While it's fashionable to blame Burton for needlessly prolonging a creative partnership with Depp that has gone stale, the real problem here is the script. It's clear that Burton wanted to do "Dark Shadows" without the glacial pacing and chintzy production budget of 1960s television soaps--but he needed a story, and he didn't really get one. Instead, he got a script from Seth Grahame-Smith, the instigator of the current fad of mashing up classic (public domain!) literature and monsters. So the man who gave us "Pride and Prejudice and Zombies" is the writer of what passes for a story in this movie.
[Just a comment on "PP&Z"--the idea is very funny; the execution is tedious in the extreme. Appreciate the concept, but don't bother trying to read it, since it doesn't go anywhere from the premise. Just like the movie!]
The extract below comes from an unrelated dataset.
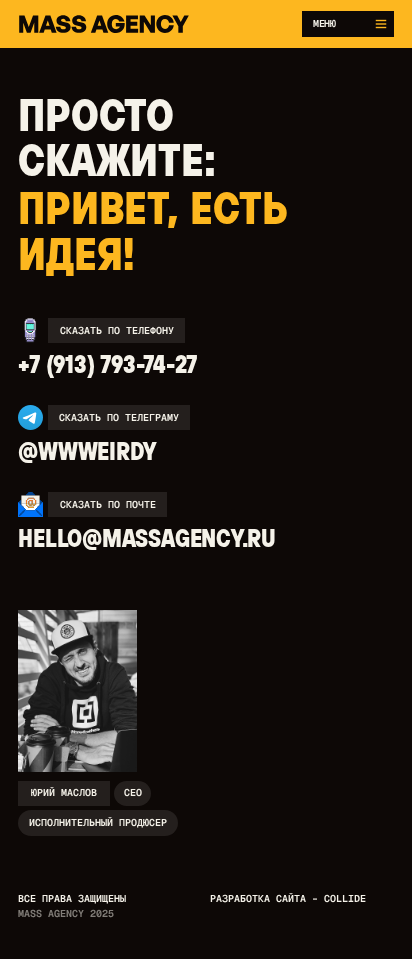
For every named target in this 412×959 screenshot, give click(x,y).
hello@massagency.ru (147, 538)
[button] (348, 23)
The problems are many--the movie fails to be scary at any level, fails to be funny most of the time, fails to offer any insight into why the Collins family believes that family is important--they just keep saying it, but is there any reason to believe them? After all, fully half the remaining family can hardly stand to be around the place at all. The snotty teen played by Chloe Moretz and the loathsome brother played by Johnny Lee Miller don't believe in the family. That leaves Michelle Pfeiffer (looking DAMN FINE) as the impoverished remaining Collins, the little boy who sees ghosts, and Johnny Depp.
And really, the only reason you are going to see a Johnny Depp/Tim Burton movie is to see Johnny Depp. And he delivers a variation on the many foppish, mannered, fish-out-of-water characters he has played in all the Tim Burton movies. His Barnabas Collins has creepy long fingernails, lacy sleeves, a walking cane, and a grudging acceptance of his need for blood. He does pull off looking like a callow teen in the early moments of the film, when he first rejects Eva Greene's affections--is that acting or post-production that gives him that dewy-skinned look? He manages to look both repellent and attractive as a pasty vampire, which is kind of a sweet spot occupied only by Jack Black in my personal pantheon. Differently, of course.
The plot is stupid, and only sketched in as necessary to allow for Burton's patented artistic design. The docks at Collinsport are suitably nautical, the decaying Collins plant is creepy and then fixed up just in time to be gloriously burned down. The Collinses put on a "ball" or a "happening" which is an excuse to get Alice Cooper to perform. He's about as creepy as the rest of "Dark Shadows"--the man may be in his mid-sixties, but he doesn't look bad in the make-up. The Collins mansion, despite having ostensibly been built in 1775 is full on Edgar Allen Poe Victorian gothic, full of hidden panels and subterranian vaults. Not sure how this was done in pre-American Revolution Maine on the proceeds of a fishing business, but it's best not to ask.
Also, don't ask how the Revolutionary era Collinses amassed a treasure hoard of gold and large gems either. Fish must have been a better business back in those days, back when Maine was still part of Massachusetts.
But with the treasure hoard and vampire hypnosis, Barnabas manages to rebuilt the Collins fish cannery and supposedly re-establish the family as the premiere social force in this incredibly tiny town. But his old spurned lover Eva Green (okay, her character is Angelique) is still around and still immortal, and still holds a grudge. She tries to seduce him, tries to re-bury him, and finally tries to kill him and destroy everything he loves. There is the obligatory final battle scene, most impressive for the way Eva Greene's skin cracks like the shell of a hard boiled egg as they fight. There is the completely superfluous element of Chloe Moritz's character also being a werewolf, which--wha? Why, and who cares, and don't even bother.
There is a governess with wide eyes and a Christina Ricci-ness look to her who is the double of the woman Johnny Depp loved back in 1775 and Eva Greene killed back then--so of course she is going to get killed again, except that Depp manages to bite her in time to turn her into a vampire so she survives the fall that her predecessor didn't. Helena Bonham Carter does some fun stuff with a character that is as superfluous as the werewolf thing. In fact, she seems to be around mostly because she is in every Burton film, and because there was a psychologist in the original soap. Other than that, she pulls off a few funny bits as a drunk who wants to use Depp's blood to stop her own aging.
Mostly pointless, only for people willing to overlook the lack of point, or die-hard fans of the original series. The entire project smacks of being an American version of the Doctor Who reboot--a director with a deep love of a neglected original, wanting to give the property the kind of attention possible with a decent budget and the advances in CGI. However, Russell T. Davies got some good storytelling into his reboot--Burton didn't.